A bond is simply a type of loan taken out by companies. Investors lend a company money when they buy its bonds, and in exchange, the company pays an interest “coupon” at predetermined intervals and returns the principal on the maturity date, ending the loan (coupon = The interest rate stated on a bond when it’s issued. The coupon is typically paid semiannually; For example, a $1,000 bond with a coupon of 7% will pay $70 a year.

Each bond is different and can vary significantly based on the terms of the bond`s indenture, which is a legal and binding contract between a bond issuer and the bondholders, and it specifies all the aspects of a bond, such as maturity date, timing of interest payments, method of interest calculation, etc.

The bond has a maturity date, which is the date when the principal (meaning the amount borrowed separate from the interest or the original amount invested, separate from earnings, or the face value of the bond ) will be paid to investors, and the company’s bond obligation will end.

A bond can be secured or unsecured. In the case of those unsecured, their interest payments and return of principal are guaranteed only by the credit of the issuing company, and if the company fails, you may get little of your investment back. In the case of the secured bond, specific assets are pledged to bondholders if the company cannot repay the obligation.

When a firm goes bankrupt, it pays money back to investors in a particular order as it liquidates. After a firm has sold off all of its assets, it begins to pay out to investors. This is called liquidation preference.
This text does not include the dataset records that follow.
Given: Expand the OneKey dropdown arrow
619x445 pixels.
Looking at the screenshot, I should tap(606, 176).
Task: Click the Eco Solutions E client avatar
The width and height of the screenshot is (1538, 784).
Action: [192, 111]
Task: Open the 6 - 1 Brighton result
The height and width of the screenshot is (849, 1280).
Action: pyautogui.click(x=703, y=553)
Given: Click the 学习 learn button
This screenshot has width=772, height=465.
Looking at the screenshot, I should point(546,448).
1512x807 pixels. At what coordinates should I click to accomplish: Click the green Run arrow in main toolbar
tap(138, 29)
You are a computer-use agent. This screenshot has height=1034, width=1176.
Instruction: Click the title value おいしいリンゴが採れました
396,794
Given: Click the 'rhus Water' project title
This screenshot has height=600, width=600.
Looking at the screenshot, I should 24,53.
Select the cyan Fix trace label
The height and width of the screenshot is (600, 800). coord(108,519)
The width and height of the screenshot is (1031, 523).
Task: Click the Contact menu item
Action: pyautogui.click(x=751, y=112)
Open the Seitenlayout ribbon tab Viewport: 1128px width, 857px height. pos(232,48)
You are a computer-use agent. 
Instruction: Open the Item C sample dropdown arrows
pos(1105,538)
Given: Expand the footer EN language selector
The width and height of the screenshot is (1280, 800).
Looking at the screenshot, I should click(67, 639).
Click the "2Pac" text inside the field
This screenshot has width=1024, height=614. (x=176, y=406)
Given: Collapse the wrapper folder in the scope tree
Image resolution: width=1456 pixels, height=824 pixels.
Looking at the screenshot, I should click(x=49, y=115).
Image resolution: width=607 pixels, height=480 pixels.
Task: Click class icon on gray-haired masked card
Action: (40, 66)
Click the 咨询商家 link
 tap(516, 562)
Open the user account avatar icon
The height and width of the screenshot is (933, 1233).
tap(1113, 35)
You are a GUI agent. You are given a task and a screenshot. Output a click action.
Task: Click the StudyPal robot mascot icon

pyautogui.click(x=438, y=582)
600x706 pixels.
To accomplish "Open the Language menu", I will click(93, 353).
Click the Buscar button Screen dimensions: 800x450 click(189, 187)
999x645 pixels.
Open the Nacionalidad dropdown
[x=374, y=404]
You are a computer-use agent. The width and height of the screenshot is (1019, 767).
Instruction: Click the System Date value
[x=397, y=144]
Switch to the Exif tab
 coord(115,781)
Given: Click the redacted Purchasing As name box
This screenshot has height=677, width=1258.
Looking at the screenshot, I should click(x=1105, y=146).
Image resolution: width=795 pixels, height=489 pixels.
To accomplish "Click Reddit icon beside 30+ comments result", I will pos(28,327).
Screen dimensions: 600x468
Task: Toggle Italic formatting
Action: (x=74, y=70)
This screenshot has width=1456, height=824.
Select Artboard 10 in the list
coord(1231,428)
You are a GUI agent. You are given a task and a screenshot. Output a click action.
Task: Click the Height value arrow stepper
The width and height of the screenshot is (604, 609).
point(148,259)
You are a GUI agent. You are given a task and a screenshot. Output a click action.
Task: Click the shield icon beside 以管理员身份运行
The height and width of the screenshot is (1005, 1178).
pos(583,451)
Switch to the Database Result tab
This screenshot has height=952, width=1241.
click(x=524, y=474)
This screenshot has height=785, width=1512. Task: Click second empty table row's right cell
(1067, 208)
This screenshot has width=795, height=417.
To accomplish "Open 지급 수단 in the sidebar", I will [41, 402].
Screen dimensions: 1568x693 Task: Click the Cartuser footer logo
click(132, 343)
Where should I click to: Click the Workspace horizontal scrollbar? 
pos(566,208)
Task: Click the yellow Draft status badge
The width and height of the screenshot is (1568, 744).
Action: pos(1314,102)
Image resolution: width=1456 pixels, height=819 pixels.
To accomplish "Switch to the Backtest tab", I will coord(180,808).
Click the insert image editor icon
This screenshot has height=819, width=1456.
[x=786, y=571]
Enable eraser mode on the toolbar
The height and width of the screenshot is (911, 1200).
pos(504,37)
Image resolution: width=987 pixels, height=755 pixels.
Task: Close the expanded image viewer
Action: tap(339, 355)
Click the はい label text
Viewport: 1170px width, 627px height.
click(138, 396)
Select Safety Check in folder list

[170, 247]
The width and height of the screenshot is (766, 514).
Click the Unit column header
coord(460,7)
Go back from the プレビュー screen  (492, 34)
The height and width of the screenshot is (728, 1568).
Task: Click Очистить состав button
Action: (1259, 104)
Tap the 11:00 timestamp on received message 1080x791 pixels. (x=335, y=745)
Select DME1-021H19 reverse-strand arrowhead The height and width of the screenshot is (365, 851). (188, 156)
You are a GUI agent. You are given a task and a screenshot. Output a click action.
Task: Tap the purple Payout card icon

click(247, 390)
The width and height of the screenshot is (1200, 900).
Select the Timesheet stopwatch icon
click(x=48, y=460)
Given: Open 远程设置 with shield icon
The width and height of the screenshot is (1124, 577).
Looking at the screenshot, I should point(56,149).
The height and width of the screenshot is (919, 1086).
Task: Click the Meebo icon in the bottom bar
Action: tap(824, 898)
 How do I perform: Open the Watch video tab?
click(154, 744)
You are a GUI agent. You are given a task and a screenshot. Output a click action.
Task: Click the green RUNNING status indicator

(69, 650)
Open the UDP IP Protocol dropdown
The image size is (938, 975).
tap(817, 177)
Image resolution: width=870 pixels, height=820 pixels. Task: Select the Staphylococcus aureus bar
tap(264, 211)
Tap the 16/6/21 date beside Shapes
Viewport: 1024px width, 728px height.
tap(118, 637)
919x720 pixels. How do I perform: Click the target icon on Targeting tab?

The “coupon” amount is the amount of interest paid to bondholders, normally on an annual or semiannual basis. Regarding the tax status, while the majority of corporate bonds are taxable investments, there are some governments that are tax exempt, meaning that income and capital gains realized on the bonds are not subject to the usual state and federal taxation . Because investors do not have to pay taxes on returns, tax-exempt bonds will have lower interest than equivalent taxable bonds.